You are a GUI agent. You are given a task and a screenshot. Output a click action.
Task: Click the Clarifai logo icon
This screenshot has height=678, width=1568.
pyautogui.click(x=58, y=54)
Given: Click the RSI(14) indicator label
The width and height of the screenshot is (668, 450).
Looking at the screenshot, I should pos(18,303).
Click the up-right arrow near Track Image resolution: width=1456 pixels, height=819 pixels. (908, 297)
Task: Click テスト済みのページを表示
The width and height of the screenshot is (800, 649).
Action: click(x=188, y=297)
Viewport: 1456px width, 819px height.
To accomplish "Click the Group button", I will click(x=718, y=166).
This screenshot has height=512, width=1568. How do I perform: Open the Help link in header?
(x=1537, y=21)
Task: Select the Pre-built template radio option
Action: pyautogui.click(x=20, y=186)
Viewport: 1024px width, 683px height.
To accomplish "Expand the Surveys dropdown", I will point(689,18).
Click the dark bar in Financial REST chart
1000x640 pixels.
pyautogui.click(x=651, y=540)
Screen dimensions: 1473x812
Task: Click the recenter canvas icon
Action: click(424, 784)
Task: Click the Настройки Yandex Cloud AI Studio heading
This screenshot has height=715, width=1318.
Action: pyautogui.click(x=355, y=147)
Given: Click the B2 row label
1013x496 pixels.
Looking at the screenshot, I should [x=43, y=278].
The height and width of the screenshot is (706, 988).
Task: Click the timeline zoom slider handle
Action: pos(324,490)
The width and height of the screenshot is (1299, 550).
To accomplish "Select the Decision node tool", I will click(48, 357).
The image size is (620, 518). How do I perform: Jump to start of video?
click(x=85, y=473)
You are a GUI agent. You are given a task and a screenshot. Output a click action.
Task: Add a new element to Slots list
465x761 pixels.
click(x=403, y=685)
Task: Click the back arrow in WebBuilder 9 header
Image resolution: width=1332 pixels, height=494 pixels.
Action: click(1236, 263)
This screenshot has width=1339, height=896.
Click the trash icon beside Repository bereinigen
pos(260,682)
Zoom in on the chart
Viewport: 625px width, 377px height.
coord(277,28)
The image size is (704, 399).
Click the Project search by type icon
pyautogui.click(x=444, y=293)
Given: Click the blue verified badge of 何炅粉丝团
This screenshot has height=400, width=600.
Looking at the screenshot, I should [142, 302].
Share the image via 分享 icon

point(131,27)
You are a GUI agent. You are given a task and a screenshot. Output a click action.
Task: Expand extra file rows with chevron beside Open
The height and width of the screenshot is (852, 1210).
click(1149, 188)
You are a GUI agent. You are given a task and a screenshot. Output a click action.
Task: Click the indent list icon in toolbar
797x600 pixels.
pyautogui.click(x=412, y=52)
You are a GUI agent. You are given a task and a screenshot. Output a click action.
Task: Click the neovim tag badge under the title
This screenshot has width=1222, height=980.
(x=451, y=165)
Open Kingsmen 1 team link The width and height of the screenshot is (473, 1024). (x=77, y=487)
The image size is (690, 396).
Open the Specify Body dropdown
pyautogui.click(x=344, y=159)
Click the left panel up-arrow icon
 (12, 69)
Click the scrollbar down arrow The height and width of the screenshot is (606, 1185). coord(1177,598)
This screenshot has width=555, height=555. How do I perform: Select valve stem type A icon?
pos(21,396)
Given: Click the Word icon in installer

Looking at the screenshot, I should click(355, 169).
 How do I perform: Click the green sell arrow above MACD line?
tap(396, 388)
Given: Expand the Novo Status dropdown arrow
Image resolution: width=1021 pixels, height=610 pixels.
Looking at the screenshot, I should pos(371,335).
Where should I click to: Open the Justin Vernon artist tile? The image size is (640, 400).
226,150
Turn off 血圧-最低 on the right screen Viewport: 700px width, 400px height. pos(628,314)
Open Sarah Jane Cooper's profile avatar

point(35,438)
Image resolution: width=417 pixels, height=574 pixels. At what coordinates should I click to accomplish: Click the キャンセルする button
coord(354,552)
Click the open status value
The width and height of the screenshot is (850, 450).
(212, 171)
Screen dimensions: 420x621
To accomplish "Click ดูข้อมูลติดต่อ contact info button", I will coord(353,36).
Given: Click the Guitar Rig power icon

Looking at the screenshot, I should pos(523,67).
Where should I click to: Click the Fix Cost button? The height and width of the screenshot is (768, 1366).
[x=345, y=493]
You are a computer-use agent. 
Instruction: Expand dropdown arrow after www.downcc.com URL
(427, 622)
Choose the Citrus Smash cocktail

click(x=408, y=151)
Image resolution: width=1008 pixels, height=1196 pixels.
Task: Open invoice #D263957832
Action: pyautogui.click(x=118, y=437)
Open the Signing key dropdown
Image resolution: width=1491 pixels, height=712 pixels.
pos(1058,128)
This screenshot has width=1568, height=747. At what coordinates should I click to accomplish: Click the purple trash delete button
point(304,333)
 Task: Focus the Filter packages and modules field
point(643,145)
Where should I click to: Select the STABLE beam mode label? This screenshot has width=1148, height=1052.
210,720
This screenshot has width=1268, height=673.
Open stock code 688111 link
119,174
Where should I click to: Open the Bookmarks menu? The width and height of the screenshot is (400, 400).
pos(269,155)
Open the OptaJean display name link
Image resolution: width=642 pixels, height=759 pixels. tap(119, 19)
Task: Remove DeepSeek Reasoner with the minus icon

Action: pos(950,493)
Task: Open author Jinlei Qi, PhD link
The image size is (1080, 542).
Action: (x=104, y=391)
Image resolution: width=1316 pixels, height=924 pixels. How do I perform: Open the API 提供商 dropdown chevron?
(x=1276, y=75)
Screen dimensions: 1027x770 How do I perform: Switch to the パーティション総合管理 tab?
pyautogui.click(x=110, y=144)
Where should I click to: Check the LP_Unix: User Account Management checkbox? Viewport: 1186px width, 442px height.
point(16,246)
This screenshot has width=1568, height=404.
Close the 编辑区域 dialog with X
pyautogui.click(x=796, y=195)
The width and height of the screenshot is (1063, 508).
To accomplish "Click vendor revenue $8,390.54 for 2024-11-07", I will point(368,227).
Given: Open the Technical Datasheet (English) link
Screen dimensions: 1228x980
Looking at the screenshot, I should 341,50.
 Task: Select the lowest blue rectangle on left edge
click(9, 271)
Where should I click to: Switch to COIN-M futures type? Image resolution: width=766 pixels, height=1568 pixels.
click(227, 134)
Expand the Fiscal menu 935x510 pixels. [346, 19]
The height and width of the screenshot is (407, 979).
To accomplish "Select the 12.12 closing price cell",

● ● ●

Print the material once more, exactly as it appears.

WRITTEN REPLY:
You are a GUI agent. You are given a task and a screenshot. Output a click action.
Task: Click the Clarifai logo icon
This screenshot has height=678, width=1568.
pyautogui.click(x=58, y=54)
Given: Click the RSI(14) indicator label
The width and height of the screenshot is (668, 450).
Looking at the screenshot, I should pos(18,303).
Click the up-right arrow near Track Image resolution: width=1456 pixels, height=819 pixels. (908, 297)
Task: Click テスト済みのページを表示
The width and height of the screenshot is (800, 649).
Action: click(x=188, y=297)
Viewport: 1456px width, 819px height.
To accomplish "Click the Group button", I will click(x=718, y=166).
This screenshot has height=512, width=1568. How do I perform: Open the Help link in header?
(x=1537, y=21)
Task: Select the Pre-built template radio option
Action: pyautogui.click(x=20, y=186)
Viewport: 1024px width, 683px height.
To accomplish "Expand the Surveys dropdown", I will point(689,18).
Click the dark bar in Financial REST chart
1000x640 pixels.
pyautogui.click(x=651, y=540)
Screen dimensions: 1473x812
Task: Click the recenter canvas icon
Action: click(424, 784)
Task: Click the Настройки Yandex Cloud AI Studio heading
This screenshot has height=715, width=1318.
Action: pyautogui.click(x=355, y=147)
Given: Click the B2 row label
1013x496 pixels.
Looking at the screenshot, I should [x=43, y=278].
The height and width of the screenshot is (706, 988).
Task: Click the timeline zoom slider handle
Action: pos(324,490)
The width and height of the screenshot is (1299, 550).
To accomplish "Select the Decision node tool", I will click(48, 357).
The image size is (620, 518). How do I perform: Jump to start of video?
click(x=85, y=473)
You are a GUI agent. You are given a task and a screenshot. Output a click action.
Task: Add a new element to Slots list
465x761 pixels.
click(x=403, y=685)
Task: Click the back arrow in WebBuilder 9 header
Image resolution: width=1332 pixels, height=494 pixels.
Action: click(1236, 263)
This screenshot has width=1339, height=896.
Click the trash icon beside Repository bereinigen
pos(260,682)
Zoom in on the chart
Viewport: 625px width, 377px height.
coord(277,28)
The image size is (704, 399).
Click the Project search by type icon
pyautogui.click(x=444, y=293)
Given: Click the blue verified badge of 何炅粉丝团
This screenshot has height=400, width=600.
Looking at the screenshot, I should [142, 302].
Share the image via 分享 icon

point(131,27)
You are a GUI agent. You are given a task and a screenshot. Output a click action.
Task: Expand extra file rows with chevron beside Open
The height and width of the screenshot is (852, 1210).
click(1149, 188)
You are a GUI agent. You are given a task and a screenshot. Output a click action.
Task: Click the indent list icon in toolbar
797x600 pixels.
pyautogui.click(x=412, y=52)
You are a GUI agent. You are given a task and a screenshot. Output a click action.
Task: Click the neovim tag badge under the title
This screenshot has width=1222, height=980.
(x=451, y=165)
Open Kingsmen 1 team link The width and height of the screenshot is (473, 1024). (x=77, y=487)
The image size is (690, 396).
Open the Specify Body dropdown
pyautogui.click(x=344, y=159)
Click the left panel up-arrow icon
 (12, 69)
Click the scrollbar down arrow The height and width of the screenshot is (606, 1185). coord(1177,598)
This screenshot has width=555, height=555. How do I perform: Select valve stem type A icon?
pos(21,396)
Given: Click the Word icon in installer

Looking at the screenshot, I should click(355, 169).
 How do I perform: Click the green sell arrow above MACD line?
tap(396, 388)
Given: Expand the Novo Status dropdown arrow
Image resolution: width=1021 pixels, height=610 pixels.
Looking at the screenshot, I should pos(371,335).
Where should I click to: Open the Justin Vernon artist tile? The image size is (640, 400).
226,150
Turn off 血圧-最低 on the right screen Viewport: 700px width, 400px height. pos(628,314)
Open Sarah Jane Cooper's profile avatar

point(35,438)
Image resolution: width=417 pixels, height=574 pixels. At what coordinates should I click to accomplish: Click the キャンセルする button
coord(354,552)
Click the open status value
The width and height of the screenshot is (850, 450).
(212, 171)
Screen dimensions: 420x621
To accomplish "Click ดูข้อมูลติดต่อ contact info button", I will coord(353,36).
Given: Click the Guitar Rig power icon

Looking at the screenshot, I should pos(523,67).
Where should I click to: Click the Fix Cost button? The height and width of the screenshot is (768, 1366).
[x=345, y=493]
You are a computer-use agent. 
Instruction: Expand dropdown arrow after www.downcc.com URL
(427, 622)
Choose the Citrus Smash cocktail

click(x=408, y=151)
Image resolution: width=1008 pixels, height=1196 pixels.
Task: Open invoice #D263957832
Action: pyautogui.click(x=118, y=437)
Open the Signing key dropdown
Image resolution: width=1491 pixels, height=712 pixels.
pos(1058,128)
This screenshot has width=1568, height=747. At what coordinates should I click to accomplish: Click the purple trash delete button
point(304,333)
 Task: Focus the Filter packages and modules field
point(643,145)
Where should I click to: Select the STABLE beam mode label? This screenshot has width=1148, height=1052.
210,720
This screenshot has width=1268, height=673.
Open stock code 688111 link
119,174
Where should I click to: Open the Bookmarks menu? The width and height of the screenshot is (400, 400).
pos(269,155)
Open the OptaJean display name link
Image resolution: width=642 pixels, height=759 pixels. tap(119, 19)
Task: Remove DeepSeek Reasoner with the minus icon

Action: pos(950,493)
Task: Open author Jinlei Qi, PhD link
The image size is (1080, 542).
Action: (x=104, y=391)
Image resolution: width=1316 pixels, height=924 pixels. How do I perform: Open the API 提供商 dropdown chevron?
(x=1276, y=75)
Screen dimensions: 1027x770 How do I perform: Switch to the パーティション総合管理 tab?
pyautogui.click(x=110, y=144)
Where should I click to: Check the LP_Unix: User Account Management checkbox? Viewport: 1186px width, 442px height.
point(16,246)
This screenshot has width=1568, height=404.
Close the 编辑区域 dialog with X
pyautogui.click(x=796, y=195)
The width and height of the screenshot is (1063, 508).
To accomplish "Click vendor revenue $8,390.54 for 2024-11-07", I will point(368,227).
Given: Open the Technical Datasheet (English) link
Screen dimensions: 1228x980
Looking at the screenshot, I should 341,50.
 Task: Select the lowest blue rectangle on left edge
click(9, 271)
Where should I click to: Switch to COIN-M futures type? Image resolution: width=766 pixels, height=1568 pixels.
click(227, 134)
Expand the Fiscal menu 935x510 pixels. [346, 19]
The height and width of the screenshot is (407, 979).
To accomplish "Select the 12.12 closing price cell",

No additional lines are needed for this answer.